Generative Adversarial Network - Python实现
算法特征
①. discriminator区别真假; ②. generator以假乱真算法推导
Part Ⅰ: 熵之相关定义
entropy之定义如下,\[\begin{equation*}
H(p) = -\sum_c p(c)\ln(p(c))
\end{equation*}
\]entropy衡量自身分布之集中性. 分布越集中, entropy越小.
cross entropy之定义如下,\[\begin{equation*}
\begin{split}
H(p, q) &= -\sum_c p(c)\ln(q(c)) \\
&\ge 0
\end{split}
\end{equation*}
\]cross entropy衡量不同分布之绝对相似性. 分布越相似, cross entropy越小.

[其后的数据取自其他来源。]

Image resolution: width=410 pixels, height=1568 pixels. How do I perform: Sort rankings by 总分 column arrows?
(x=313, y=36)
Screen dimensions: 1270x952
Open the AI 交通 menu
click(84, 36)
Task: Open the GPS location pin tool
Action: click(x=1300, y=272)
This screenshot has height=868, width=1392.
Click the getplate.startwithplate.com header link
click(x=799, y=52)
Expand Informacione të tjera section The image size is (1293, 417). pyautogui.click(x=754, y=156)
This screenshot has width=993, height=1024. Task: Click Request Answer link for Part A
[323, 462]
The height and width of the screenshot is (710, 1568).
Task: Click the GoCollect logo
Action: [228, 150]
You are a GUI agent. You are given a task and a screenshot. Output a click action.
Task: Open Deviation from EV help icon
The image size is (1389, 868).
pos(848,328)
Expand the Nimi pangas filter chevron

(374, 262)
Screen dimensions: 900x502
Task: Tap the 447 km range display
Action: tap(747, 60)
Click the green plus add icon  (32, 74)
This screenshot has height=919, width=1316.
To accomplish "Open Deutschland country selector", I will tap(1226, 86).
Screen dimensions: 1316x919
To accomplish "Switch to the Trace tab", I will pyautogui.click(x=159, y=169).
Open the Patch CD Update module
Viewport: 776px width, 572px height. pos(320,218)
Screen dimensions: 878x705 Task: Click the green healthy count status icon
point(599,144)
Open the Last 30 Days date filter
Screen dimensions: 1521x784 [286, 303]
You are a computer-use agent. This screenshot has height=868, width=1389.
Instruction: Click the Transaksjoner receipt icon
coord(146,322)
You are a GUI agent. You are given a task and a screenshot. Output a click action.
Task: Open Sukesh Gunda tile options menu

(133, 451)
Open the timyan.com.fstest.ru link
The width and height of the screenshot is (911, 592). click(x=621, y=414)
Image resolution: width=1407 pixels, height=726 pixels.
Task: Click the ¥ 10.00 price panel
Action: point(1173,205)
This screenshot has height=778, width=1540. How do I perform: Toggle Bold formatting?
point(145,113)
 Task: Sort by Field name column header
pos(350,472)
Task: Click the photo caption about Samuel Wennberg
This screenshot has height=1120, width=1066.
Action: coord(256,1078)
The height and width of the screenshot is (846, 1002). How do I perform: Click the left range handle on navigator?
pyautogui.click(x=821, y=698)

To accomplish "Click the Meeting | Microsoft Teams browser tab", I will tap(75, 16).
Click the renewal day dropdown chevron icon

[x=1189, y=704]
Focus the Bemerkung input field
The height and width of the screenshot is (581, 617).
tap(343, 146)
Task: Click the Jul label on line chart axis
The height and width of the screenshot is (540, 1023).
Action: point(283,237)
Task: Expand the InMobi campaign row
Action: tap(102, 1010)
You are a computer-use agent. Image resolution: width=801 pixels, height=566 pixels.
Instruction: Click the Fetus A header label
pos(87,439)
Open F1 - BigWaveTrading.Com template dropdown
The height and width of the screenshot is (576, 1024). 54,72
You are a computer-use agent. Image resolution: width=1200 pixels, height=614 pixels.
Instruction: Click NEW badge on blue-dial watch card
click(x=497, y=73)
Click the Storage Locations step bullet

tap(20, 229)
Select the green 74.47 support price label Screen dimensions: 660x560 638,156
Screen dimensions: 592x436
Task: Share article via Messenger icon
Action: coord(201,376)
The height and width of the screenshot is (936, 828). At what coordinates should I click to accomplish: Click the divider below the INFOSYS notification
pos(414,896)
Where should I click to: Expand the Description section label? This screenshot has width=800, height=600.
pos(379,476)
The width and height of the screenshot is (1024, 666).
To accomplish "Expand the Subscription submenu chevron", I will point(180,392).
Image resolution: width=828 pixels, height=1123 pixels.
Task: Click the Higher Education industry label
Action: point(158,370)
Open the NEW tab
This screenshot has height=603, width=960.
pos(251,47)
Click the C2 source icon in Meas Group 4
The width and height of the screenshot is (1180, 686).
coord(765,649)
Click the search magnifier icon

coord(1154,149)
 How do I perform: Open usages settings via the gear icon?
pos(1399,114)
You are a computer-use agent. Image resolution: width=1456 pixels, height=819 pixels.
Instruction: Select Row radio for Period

KL divergence之定义如下,\[\begin{equation*}
\begin{split}
KL(p||q) &= H(p, q) - H(p) \\
&= -\sum_c p(c)\ln(q(c)) + \sum_c p(c)\ln(p(c)) \\
&= -\sum_c p(c)\ln\frac{q(c)}{p(c)} \\
&\ge -\ln\sum_c p(c)\cdot \frac{q(c)}{p(c)} \\
&= -\ln\sum_c q(c) \\
&= 0
\end{split}
\end{equation*}
\]KL divergence衡量不同分布之相对相似性. 分布越相似, KL divergence越小.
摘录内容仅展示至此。